Justement, quelles actions menez-vous avec Techfugees?
Techfugees est une structure internationale à but non-lucratif qui coordonne l’engagement de la communauté tech pour contribuer à construire des solutions technologiques avec les personnes déplacées et pour répondre à leurs besoins. Techfugees est présent dans 25 pays à travers le monde, dont la France, grâce à des volontaires et ambassadeurs rassemblés dans nos chapitres locaux.
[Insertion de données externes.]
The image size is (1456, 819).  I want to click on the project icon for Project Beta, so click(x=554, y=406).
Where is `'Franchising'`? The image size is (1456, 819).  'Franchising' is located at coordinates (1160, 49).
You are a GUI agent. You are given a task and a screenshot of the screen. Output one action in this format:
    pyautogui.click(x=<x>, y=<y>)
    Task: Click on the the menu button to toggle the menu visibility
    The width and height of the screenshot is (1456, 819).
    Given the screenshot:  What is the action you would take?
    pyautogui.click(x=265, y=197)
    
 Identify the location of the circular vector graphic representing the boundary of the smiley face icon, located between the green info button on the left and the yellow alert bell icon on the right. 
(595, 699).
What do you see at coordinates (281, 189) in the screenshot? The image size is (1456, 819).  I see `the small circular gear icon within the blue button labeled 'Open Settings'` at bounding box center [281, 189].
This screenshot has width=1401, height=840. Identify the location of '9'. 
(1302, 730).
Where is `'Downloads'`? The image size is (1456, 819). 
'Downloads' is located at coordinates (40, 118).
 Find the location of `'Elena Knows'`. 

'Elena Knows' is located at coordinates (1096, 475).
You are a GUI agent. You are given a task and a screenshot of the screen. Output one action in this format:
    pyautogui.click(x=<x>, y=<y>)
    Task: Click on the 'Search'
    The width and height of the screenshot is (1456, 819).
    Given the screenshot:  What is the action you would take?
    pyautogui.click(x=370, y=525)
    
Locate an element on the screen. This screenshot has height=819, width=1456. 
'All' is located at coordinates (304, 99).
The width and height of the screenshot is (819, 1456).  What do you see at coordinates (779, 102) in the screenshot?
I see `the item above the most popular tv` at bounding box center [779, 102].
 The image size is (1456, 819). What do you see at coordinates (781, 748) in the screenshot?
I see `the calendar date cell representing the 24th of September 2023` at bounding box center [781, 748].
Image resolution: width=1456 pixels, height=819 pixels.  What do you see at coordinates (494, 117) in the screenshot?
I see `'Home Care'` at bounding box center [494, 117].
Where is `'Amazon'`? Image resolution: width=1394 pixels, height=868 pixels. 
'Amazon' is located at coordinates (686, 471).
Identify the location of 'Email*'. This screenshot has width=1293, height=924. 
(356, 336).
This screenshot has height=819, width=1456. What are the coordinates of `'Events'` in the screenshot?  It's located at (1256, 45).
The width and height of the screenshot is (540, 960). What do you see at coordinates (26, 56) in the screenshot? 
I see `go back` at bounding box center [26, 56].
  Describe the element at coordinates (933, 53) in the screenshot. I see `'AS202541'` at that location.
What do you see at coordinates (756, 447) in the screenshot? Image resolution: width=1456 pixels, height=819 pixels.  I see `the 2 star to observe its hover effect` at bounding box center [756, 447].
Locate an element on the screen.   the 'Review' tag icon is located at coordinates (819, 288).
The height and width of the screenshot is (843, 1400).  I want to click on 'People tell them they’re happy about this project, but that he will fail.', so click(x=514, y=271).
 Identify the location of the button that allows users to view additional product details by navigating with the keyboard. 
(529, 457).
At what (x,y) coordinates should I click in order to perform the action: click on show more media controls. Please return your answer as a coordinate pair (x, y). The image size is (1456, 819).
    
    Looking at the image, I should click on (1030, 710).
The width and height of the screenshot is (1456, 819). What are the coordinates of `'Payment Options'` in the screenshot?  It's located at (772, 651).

Après la naissance du mouvement à l’initiative de Mike Butcher (TechCrunch) à Londres, nous avons suivi peu de temps après à Paris avec le lancement d’un tout premier Hackathon en mars 2016, qui a rassemblé 150 personnes provenant d’horizons très divers – entrepreneurs sociaux, ONG, ingénieurs, développeurs, hackers, réfugiés, étudiants, institutions, acteurs et influenceurs de l’écosystème Tech – autour du sujet central de la Technologie avec et pour les réfugiés. En près de 3 ans, près de 18 000 innovateurs se sont rassemblés sur les réseaux sociaux et à l’occasion d’une centaine d’événements à travers le monde dont plus de 30 hackathons et un sommet international annuel. Cette année, nous avons lancé en France un programme pilote de « fellowship #TF4Women » pour favoriser l’inclusion professionnelle de douze femmes réfugiées au monde du numérique. Fort du succès de ce pilote, une deuxième édition sera lancée en 2019 à Paris et dans d’autres chapitres de Techfugees à travers le monde. Nous sommes aujourd’hui convaincus que c’est grâce à ce type d’évènement que nous pourrons apprendre à mieux comprendre les besoins des réfugiés et les défis à relever pour y répondre.